READING TEXT:
★ ★ ★ ★
Can’t I just wait and buy cover when I actually break down?
The short answer is yes, but it depends on the provider.
Some rescue firms will force you to wait a certain period – often 24 hours – before you can call on their services, while others will respond and allow you to sign up at the roadside immediately.
Beware, though, that companies that do let you sign up on the spot will charge you a new member instant call-out surcharge on top of their normal membership fee. This additional charge is usually over £100 pounds. Ouch!
Instant cover can’t be bought online, it can only be arranged via a callout in most cases.
Is my car tool old to qualify for breakdown cover?
Vehicle age restrictions vary between companies. The AA, RAC and GEM will cover vehicles of any age, whereas Green Flag will not insure any vehicle older than 16 years. Some providers are even stricter, setting limits of 14 or 15 years.
Conversely, Green Flag rewards existing AA and RAC customers who have a valid renewal quote on a car that is aged 10 years or less, by offering them a discount of 30-50% on membership.
How long will I have to wait for the patrol to arrive?
This is a biggie, as nobody wants to be stuck in a car with screaming and restless kids, or stuck on the grass verge of a motorway in the pouring rain for hours on end waiting to be rescued.
Fortunately, breakdown services always aim to reach callers as quickly as possible, with most arriving within 45 minutes on average. However, they can sometimes take much longer to respond, especially in bad weather, during peak periods or on busy public holidays.
Priority is given to vulnerable customers such as lone women, the elderly or those travelling with children.
If safety is a major concern, consider Carlo’s breakdown cover, which includes a smartphone app that allows you to track your car remotely and informs the control centre if it detects a crash.
Is my caravan or trailer covered?
Personal cover normally extends to caravans and trailers too, so if something happens to your caravan while you are towing it, the rescue service will still respond.
Always check with your provider, however, and make sure you comply with any weight or size restrictions.
The most commonly cited dimensions are as follows, though some providers are stricter and some more generous:
Gross Vehicle Mass (GVM)of 3,500kg (3.5 tonnes)
7m in length, 3m in height and 2.55m in width
Club members can choose from three tiers of cover and enjoy benefits such as no size, weight or vehicle age restrictions; unlimited callouts; and, on the top two levels, dual cover, i.e. you’ll be taken to your destination AND back home, if you breakdown en-route and your vehicle can’t be fixed.
★ ★ ★ ★
RECORDS:
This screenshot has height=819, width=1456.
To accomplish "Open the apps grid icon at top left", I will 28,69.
★ ★ ★ ★
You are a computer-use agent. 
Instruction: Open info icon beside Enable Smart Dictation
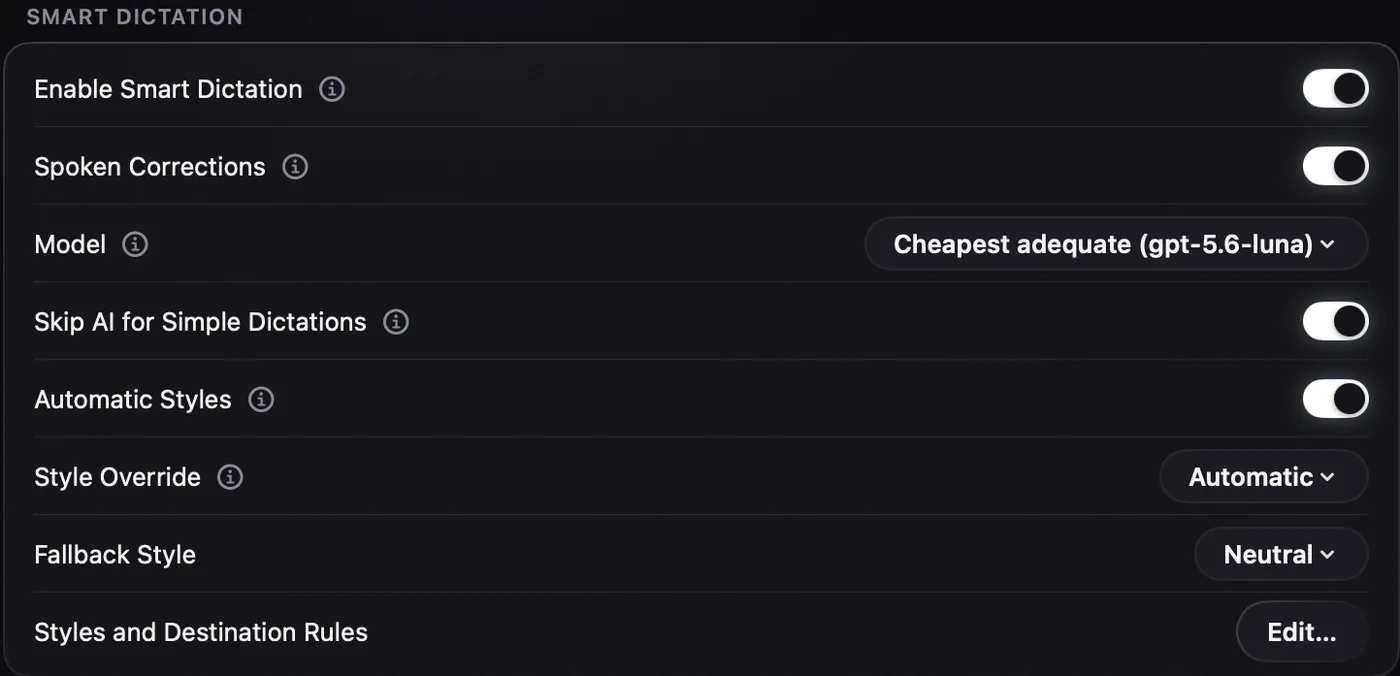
★ ★ ★ ★
EXERCISE TASKS:
1) Return the passage of the breakdown cover text from "Beware, though, that" to "30-50% on membership.", copied word for word.
2) Take the breakdown cover text further, starting right after its last sentence.
The items are not needed for this work.

EXPECTED OUTPUTS:
1)
Beware, though, that companies that do let you sign up on the spot will charge you a new member instant call-out surcharge on top of their normal membership fee. This additional charge is usually over £100 pounds. Ouch!
Instant cover can’t be bought online, it can only be arranged via a callout in most cases.
Is my car tool old to qualify for breakdown cover?
Vehicle age restrictions vary between companies. The AA, RAC and GEM will cover vehicles of any age, whereas Green Flag will not insure any vehicle older than 16 years. Some providers are even stricter, setting limits of 14 or 15 years.
Conversely, Green Flag rewards existing AA and RAC customers who have a valid renewal quote on a car that is aged 10 years or less, by offering them a discount of 30-50% on membership.

2)
If you are not a Club member, you can buy the policy, which is called MAYDAY, direct from Green Flag instead.
How many passengers will they take?
The majority of companies will transport up to 7 people, but check the conditions set out in your policy
In the event of a breakdown, always inform the control centre how many of you are travelling, so they can arrange for a suitable patrol vehicle to assist you.
What if my pets are with me?
Breakdown companies understand that many people take their pets with them when they travel, so do their best to accommodate them.
The catch is that the vast majority of breakdown services allow their patrol/recovery operators to ultimately decide if they will transport your animal in their recovery vehicle or tow it in your car.
There can be a number of reasons why an operator won’t allow your pet to travel with you in the cab of the patrol/recovery vehicle:
- Your pet may be distressed or difficult to control, so pose a safety risk
- There may not be enough room in the cab to accommodate your pet
- Your pet may be a distraction
- It may not be safe to move your pet from your car without the risk of it breaking free
- The recovery driver may be allergic to animals or just may not like them
Service animals such as guide dogs for the blind or listening dogs for the deaf should be allowed to travel with their owners, unless there are safety reasons preventing them from doing so.
If you do breakdown with a pet in the car, it’s always a good idea to make this clear to the control centre, so they can send a pet-friendly driver to assist you.
You can help yourself further by ensuring you have your pet’s crate or cage with you, thereby increasing their chances of being transported with you in the cab.
Am I covered for European driving?
Unless you’ve bought a premium policy that covers you for trips to the Continent too, you will need to purchase separate European breakdown protection.
There are two main types of stand alone European cover available:
Single-trip cover is available for as little as £6 a day from providers like the RAC, but if you are planning to make two or more trips abroad with your car in a year, then an annual or multi-tip policy will likely work out cheaper.
Benefits include English-speaking helplines, accommodation expenses and help to get you back home. Depending on your level of cover, you may also be entitled to pre-departure breakdown assistance, help with garage labour costs, replacement tickets if you miss your ferry, and other extras.
The same rules apply as when you’re buying a UK policy: make sure you understand what is offered and what isn’t, and what restrictions apply.
For instance, single-trip cover is often capped at 31 days, and some annual multi-trip policies limit cover to a total of 90 days and a maximum of 3 claims per year.
European breakdown protection may appear to be even more of an expensive luxury than UK cover, but consider these figures from the AA before making your final decision:
- Over 4% of British drivers experience a breakdown or accident while in Europe
- The average cost of repair on the Continent is £550
- The cost of repatriating a vehicle from is £1935
You can find out much more about holiday rescue policies in our in-depth article on European breakdown cover.
What if I use my vehicle for business purposes?
Unlike insurance companies, you don’t have to inform breakdown services that you are using your vehicle for commercial purposes.
Even if your provider does ask to be notified, your vehicle may still be covered under your personal breakdown policy.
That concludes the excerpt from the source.